A novel neutral thermophilic β-mannanase from Malbranchea cinnamomea for controllable production of partially hydrolyzed konjac powder.

Abstract

Partially hydrolyzed konjac powder (PHKP) can be used to increase the daily intake of dietary fibers of consumers. To produce PHKP by enzymatic hydrolysis, a novel β-mannanase gene (McMan5B) from Malbranchea cinnamomea was expressed in Pichia pastoris.
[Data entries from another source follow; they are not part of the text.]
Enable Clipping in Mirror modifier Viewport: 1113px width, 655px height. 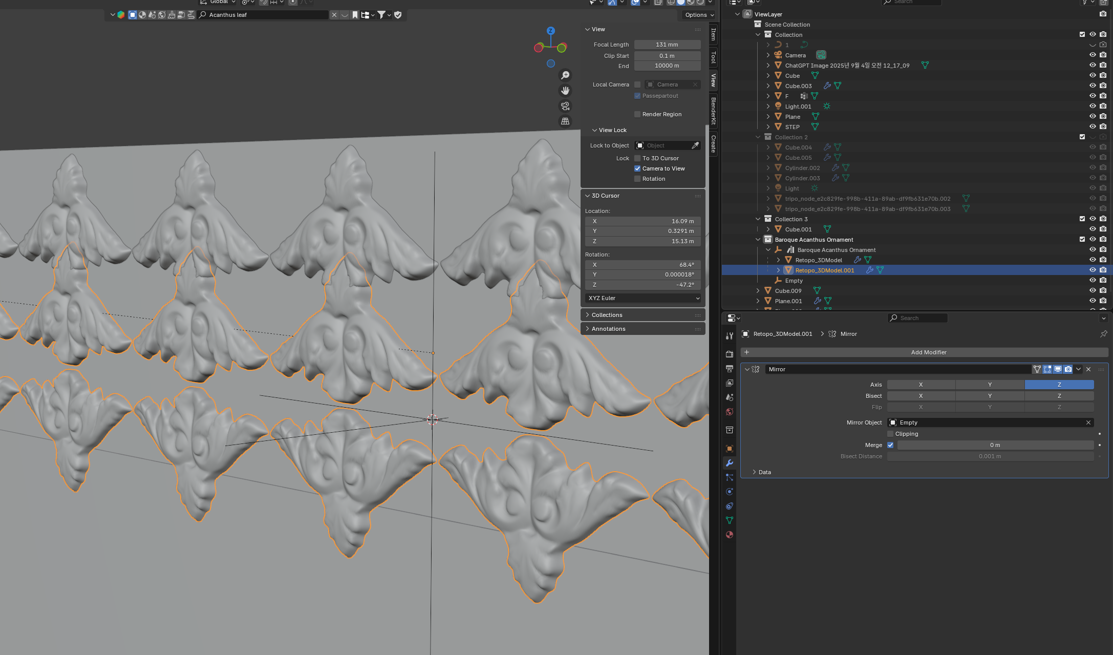890,434
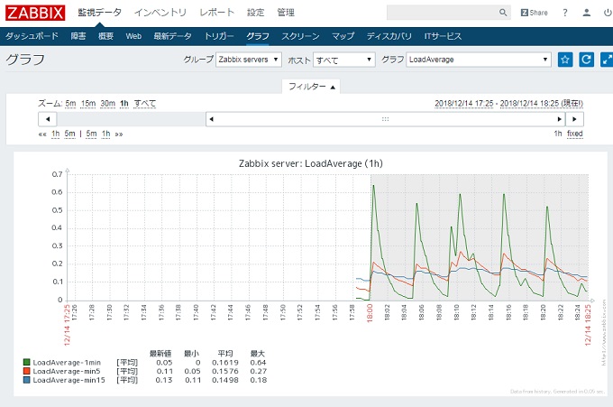This screenshot has width=613, height=407.
Task: Collapse the フィルター section
Action: (x=312, y=87)
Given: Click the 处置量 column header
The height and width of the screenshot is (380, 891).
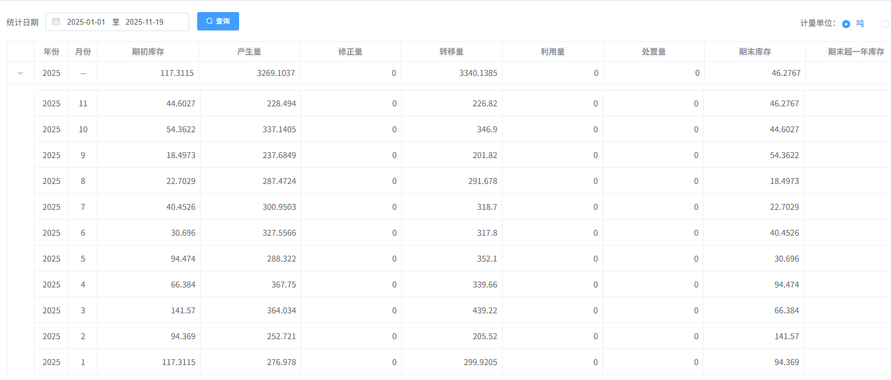Looking at the screenshot, I should tap(654, 52).
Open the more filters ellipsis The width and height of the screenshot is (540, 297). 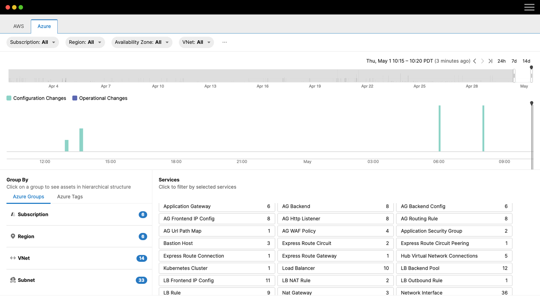point(224,42)
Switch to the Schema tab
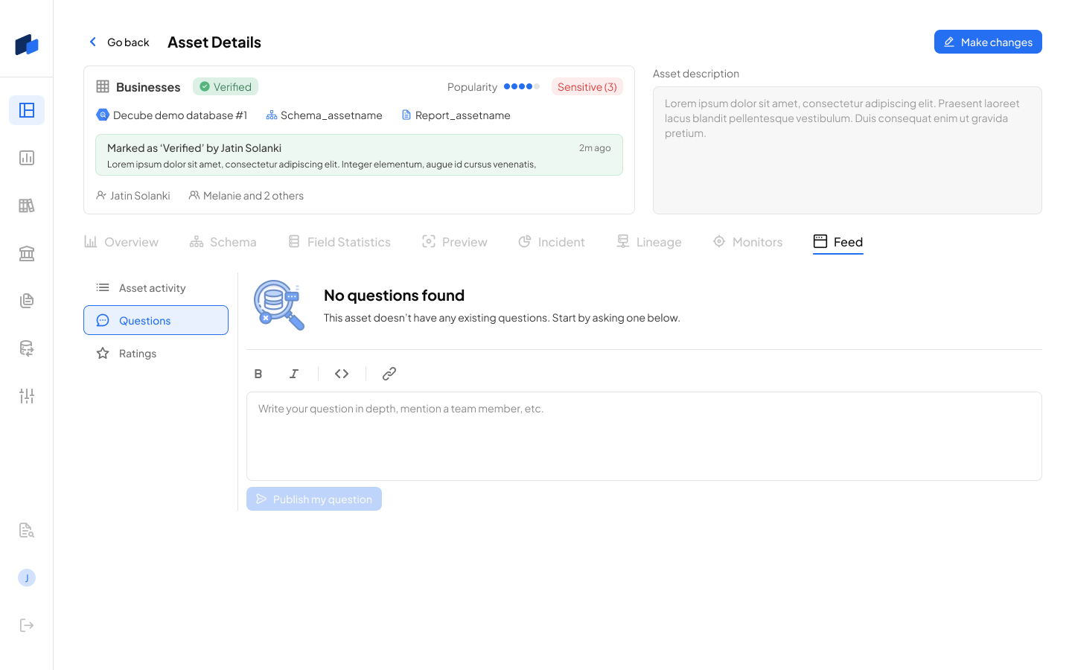 [x=223, y=242]

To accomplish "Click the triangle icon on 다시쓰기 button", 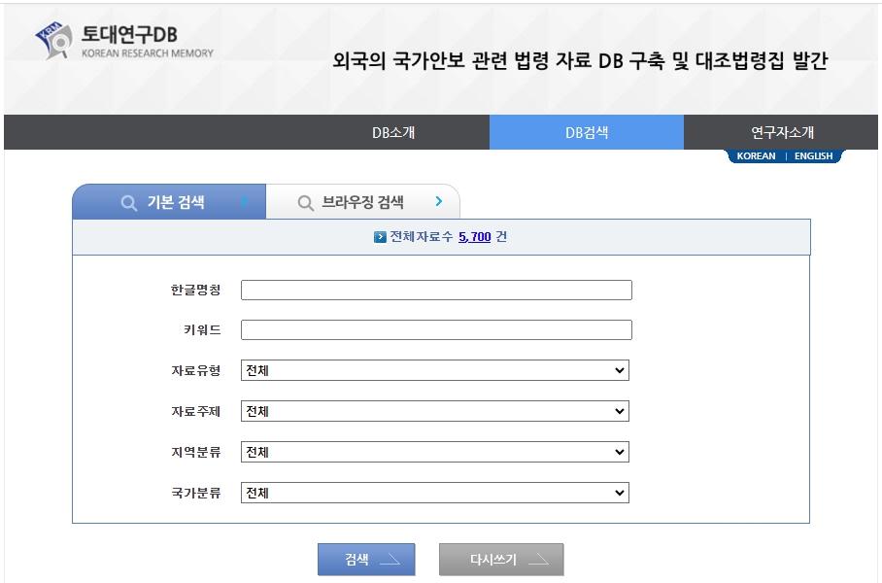I will point(538,560).
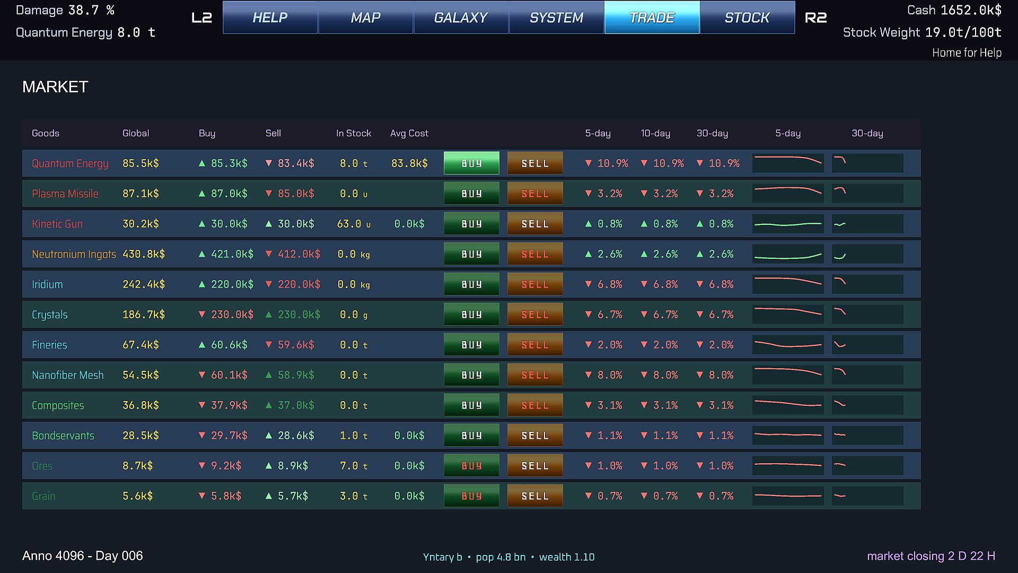This screenshot has width=1018, height=573.
Task: Select the Iridium 5-day down arrow indicator
Action: 588,284
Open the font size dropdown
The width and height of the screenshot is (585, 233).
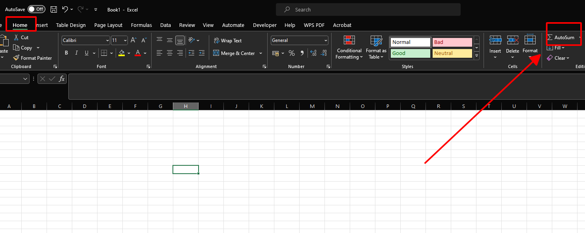point(125,40)
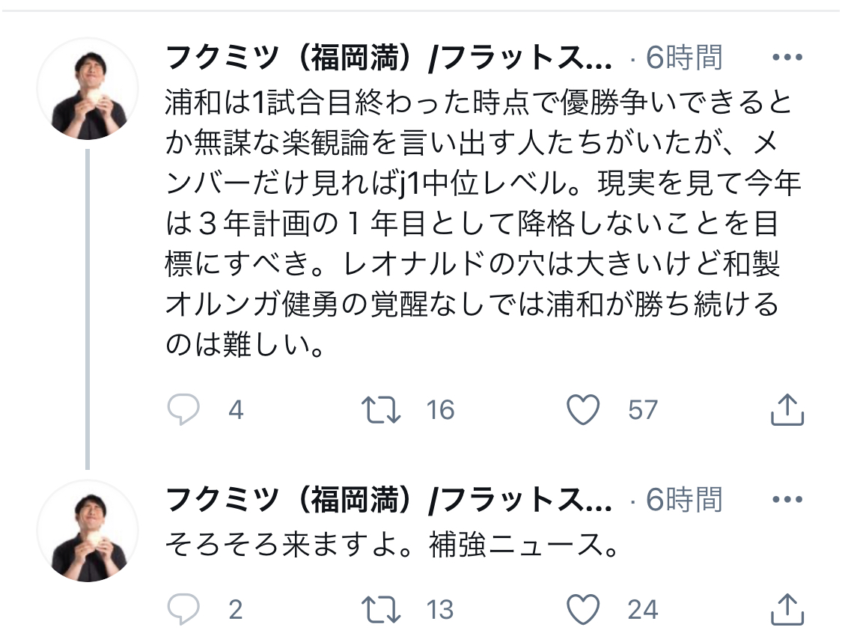
Task: Reply to the first tweet about 浦和
Action: pos(183,409)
It showed a low identity of less than 52% with other GH family 5 β-mannanases. Through high cell density fermentation, the highest β-mannanase activity of 42200 U mL-1 was obtained. McMan5B showed the maximal activity at pH 7.5 and 75°C, respectively. It exhibited excellent pH stability and thermostability. Due to the different residues (Phe214, Pro253, and His328) in catalytic groove and the change of β2-α2 loop, McMan5B showed unique hydrolysis property as compared to other β-mannanases. The enzyme was employed to hydrolyze konjac powder for controllable production of PHKP with a weight-average molecular weight of 22000Da (average degree of polymerization 136). Furthermore, the influence of PHKP (1.0%-4.0%) on the qualities of steamed bread was evaluated. The steamed bread adding 3.0% PHKP had the maximum specific volume and the minimum hardness, which showed 11.0% increment and 25.4% decrement as compared to the control, respectively. Thus, a suitable β-mannanase for PHKP controllable production and a fiber supplement for steamed bread preparation were provided in this study. KEY POINTS: • A novel β-mannanase gene (McMan5B) was cloned from Malbranchea cinnamomea and expressed in Pichia pastoris at high level. • McMan5B hydrolyzed konjac powder to yield partially hydrolyzed konjac powder (PHKP) instead of manno-oligosaccharides. • PHKP showed more positive effect on the quality of steamed bread than many other dietary fibers including konjac powder.